Tuesday, July 14, 2009

The gender of nouns in Italian

We English-speaking folk realized long ago that sex was only trouble, so (being unable to eliminate it altogether), we got rid of it from our language, refusing to divvy up things on the basis of gender. Old Anglo-Saxon had masculine and feminine. But what did they know? We still have some pronouns and possessives that are hold outs, forcing us into the ungainly "his/her" or "he/she" or "him/her," or similar compromises for these politically correct times.
But some furriners still insist on dividing their words into boys and girls. Among these (wouldn't you know it?) are the Italians. Yes, every damn last noun in Italian has to be gendered. Even words taken from languages, such as ours, that are sexless, take on a gender in Italian.

Now. The very basics. Most Italian nouns end in -o, -a or -e. The first are usually masculine, the second are usually feminine, and the third can be either.
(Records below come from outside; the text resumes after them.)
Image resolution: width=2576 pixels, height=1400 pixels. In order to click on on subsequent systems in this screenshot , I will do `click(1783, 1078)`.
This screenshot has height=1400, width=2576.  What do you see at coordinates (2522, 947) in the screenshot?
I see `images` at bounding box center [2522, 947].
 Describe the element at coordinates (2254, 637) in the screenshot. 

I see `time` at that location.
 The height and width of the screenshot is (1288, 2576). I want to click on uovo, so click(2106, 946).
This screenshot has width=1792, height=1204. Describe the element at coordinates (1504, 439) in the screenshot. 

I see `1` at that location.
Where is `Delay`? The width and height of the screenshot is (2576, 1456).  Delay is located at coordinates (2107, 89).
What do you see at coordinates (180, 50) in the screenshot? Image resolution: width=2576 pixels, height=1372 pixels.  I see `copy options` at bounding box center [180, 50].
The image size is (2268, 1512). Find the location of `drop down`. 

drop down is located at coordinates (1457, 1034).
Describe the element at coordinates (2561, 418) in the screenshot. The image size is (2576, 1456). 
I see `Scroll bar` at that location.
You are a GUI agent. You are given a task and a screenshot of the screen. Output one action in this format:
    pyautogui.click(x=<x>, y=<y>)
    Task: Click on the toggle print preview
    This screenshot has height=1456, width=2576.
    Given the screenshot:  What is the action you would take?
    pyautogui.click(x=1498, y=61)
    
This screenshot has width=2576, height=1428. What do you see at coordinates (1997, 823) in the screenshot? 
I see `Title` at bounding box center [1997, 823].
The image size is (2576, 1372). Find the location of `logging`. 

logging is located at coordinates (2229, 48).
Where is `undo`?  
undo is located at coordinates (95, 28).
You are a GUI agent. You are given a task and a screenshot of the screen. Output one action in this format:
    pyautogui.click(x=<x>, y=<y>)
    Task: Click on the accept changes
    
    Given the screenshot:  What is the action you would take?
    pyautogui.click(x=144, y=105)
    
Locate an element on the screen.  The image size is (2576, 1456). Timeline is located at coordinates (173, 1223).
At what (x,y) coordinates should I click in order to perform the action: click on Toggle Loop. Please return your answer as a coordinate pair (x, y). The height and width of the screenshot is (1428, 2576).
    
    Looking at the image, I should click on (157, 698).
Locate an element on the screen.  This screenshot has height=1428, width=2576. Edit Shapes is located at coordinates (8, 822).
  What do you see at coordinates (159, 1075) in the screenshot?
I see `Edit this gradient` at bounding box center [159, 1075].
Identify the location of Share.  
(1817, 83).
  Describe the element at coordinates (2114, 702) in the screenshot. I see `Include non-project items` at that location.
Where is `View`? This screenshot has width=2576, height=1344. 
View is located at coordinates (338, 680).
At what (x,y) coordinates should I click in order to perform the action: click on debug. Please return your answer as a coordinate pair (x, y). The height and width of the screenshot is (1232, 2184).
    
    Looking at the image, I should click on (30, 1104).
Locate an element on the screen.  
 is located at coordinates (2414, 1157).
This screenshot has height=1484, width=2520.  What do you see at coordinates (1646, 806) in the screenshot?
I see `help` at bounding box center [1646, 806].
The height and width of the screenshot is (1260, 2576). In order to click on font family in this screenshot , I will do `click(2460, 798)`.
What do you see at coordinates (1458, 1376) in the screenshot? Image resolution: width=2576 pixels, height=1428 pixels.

For the latter, you must memorize their gender, which is why your language learning materials will usually present words with their article.

Of course there are exceptions. These are the gay words. Some just seem to be exceptions because they are abbreviations: la foto (short for fotografia), la moto (short for motocicletta). There are a number of words of Greek origin that end in -a but are masculine; some of them are quite common, such as il problema and il programma. Ancient Greek had masculine, feminine and neuter. Hmmm. Some words are bisexual, they can be masculine or feminine. Tavolo can also be tavola, with pretty much the same meaning. Morale is "moral" when it's masculine but "morale" when it's feminine. La fine is "the end" but il fine is "the end" in the sense of "goal." La radio is a radio and il radio is the element Marie and Pierre Curie discovered. Trees are masculine but the fruit they bear is feminine; the wood from the tree is also masculine. Il melo is an apple tree, la mela is an apple. Questo scaffale e' in ciliegio means "this shelf is made of cherry wood."

There are even transsexual words. They start out masculine and become feminine in the plural, just like that. Examples: l'uovo (egg), le uova (eggs); il braccio (arm), le braccia (arms); il lenzuolo (sheet), le lenzuola (sheets). Notice that these deviants don't even bother to take the proper feminine plural ending. Troublemakers.

Isn't this fun?

So how are you going to keep all this straight? There will be a lot of memorizing, that's how. Your handy dictionary will spill the beans on the sexual orientation of all words.

But there are shortcuts. If you know another Romance language, this will help you enormously, because the high number of cognates (similar words) in the languages will usually have the same genders. This helped me bodaciously when I learned French and Spanish. Of course there are some exceptions. Words ending in -ore in Italian are masculine (il fiore) but the equivalent French -eur is feminine (la fleur).

Words ending in -zione, -sione, -gione are feminine. And there are a lot of them. So are words in -ice and -ie. Words ending in -ore (as above) are masculine. And so are words ending in -one (with the exception of the above), -ale, -ile. There are some exceptions here, too, but I don't feel like writing them out.

Foreign words. Italians love to use English words. In theory, you should strive to give the foreign word the gender of its equivalent in Italian. Michael Jackson era una grande star (Michael Jackson was a great star), where star is feminine because the word stella is. In practice, masculine is the default, both because people can't often agree on the Italian equivalent or because there is no real equivalent. Lo sport, il golf, il tennis, il food, il wine, il gardening, il marketing, lo stalking, il computer, l'iPhone, il bacon (despite the fact that pancetta is feminine).

Proper nouns (the ones with caps) also have a gender. Men's names usually have an -o, but Luca, Andrea, Mattia, Tobia, and Nicola are indeed boys. Countries can be either masculine or feminine. Most are feminine. Canada ends in an -a but is masculine (must be gay). Cities are all feminine, no matter what their ending, because citta' is feminine; thus, Treviso e' bella. When you hear a city name with a masculine article in front, they're usually talking about the soccer team e.g. il Padova, Regions can be either (il Veneto, la Toscana). No, this is not consistent. When in doubt, just go ahead and be a sexist. Use the masculine default.

And that's all for now. There's actually more. I may write an additional post some time.